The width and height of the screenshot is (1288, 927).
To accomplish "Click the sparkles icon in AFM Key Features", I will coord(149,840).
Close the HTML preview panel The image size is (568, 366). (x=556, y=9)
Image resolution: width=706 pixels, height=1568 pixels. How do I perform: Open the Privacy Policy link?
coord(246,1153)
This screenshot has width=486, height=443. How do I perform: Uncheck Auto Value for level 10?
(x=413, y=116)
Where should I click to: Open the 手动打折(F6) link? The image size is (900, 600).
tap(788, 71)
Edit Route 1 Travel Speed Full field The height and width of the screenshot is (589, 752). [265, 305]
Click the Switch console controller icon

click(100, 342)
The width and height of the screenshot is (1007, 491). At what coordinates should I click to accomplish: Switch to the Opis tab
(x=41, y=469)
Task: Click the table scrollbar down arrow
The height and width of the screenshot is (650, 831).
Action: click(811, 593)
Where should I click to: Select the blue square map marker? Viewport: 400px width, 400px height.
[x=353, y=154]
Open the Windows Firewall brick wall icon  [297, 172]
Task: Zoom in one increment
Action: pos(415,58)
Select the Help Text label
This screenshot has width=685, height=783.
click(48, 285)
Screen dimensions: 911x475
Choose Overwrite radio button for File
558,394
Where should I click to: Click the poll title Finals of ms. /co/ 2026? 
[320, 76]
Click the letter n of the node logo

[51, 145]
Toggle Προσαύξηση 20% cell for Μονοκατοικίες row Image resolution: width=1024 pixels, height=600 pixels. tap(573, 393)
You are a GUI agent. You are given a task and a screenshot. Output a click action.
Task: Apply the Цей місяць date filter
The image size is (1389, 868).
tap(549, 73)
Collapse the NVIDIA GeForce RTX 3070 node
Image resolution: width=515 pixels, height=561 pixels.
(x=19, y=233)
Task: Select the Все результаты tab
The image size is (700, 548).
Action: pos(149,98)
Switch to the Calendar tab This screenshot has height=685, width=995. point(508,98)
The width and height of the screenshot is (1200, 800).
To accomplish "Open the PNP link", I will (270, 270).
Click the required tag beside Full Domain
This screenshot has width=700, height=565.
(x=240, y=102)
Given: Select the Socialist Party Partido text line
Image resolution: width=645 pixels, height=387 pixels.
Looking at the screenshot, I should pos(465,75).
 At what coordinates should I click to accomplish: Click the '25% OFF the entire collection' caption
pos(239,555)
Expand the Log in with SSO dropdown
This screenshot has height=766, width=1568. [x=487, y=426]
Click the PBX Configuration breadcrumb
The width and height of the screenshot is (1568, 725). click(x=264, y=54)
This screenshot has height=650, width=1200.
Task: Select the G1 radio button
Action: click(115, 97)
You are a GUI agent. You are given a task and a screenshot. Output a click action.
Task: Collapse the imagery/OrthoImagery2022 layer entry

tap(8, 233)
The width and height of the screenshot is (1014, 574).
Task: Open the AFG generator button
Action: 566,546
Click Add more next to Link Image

==================================================

Work order ::
Would you please copy the lines above, from the one holding "Image resolution: width=645" through the last, and nothing else?

Expected output ::
Image resolution: width=645 pixels, height=387 pixels.
Looking at the screenshot, I should pos(465,75).
 At what coordinates should I click to accomplish: Click the '25% OFF the entire collection' caption
pos(239,555)
Expand the Log in with SSO dropdown
This screenshot has height=766, width=1568. [x=487, y=426]
Click the PBX Configuration breadcrumb
The width and height of the screenshot is (1568, 725). click(x=264, y=54)
This screenshot has height=650, width=1200.
Task: Select the G1 radio button
Action: click(115, 97)
You are a GUI agent. You are given a task and a screenshot. Output a click action.
Task: Collapse the imagery/OrthoImagery2022 layer entry

tap(8, 233)
The width and height of the screenshot is (1014, 574).
Task: Open the AFG generator button
Action: 566,546
Click Add more next to Link Image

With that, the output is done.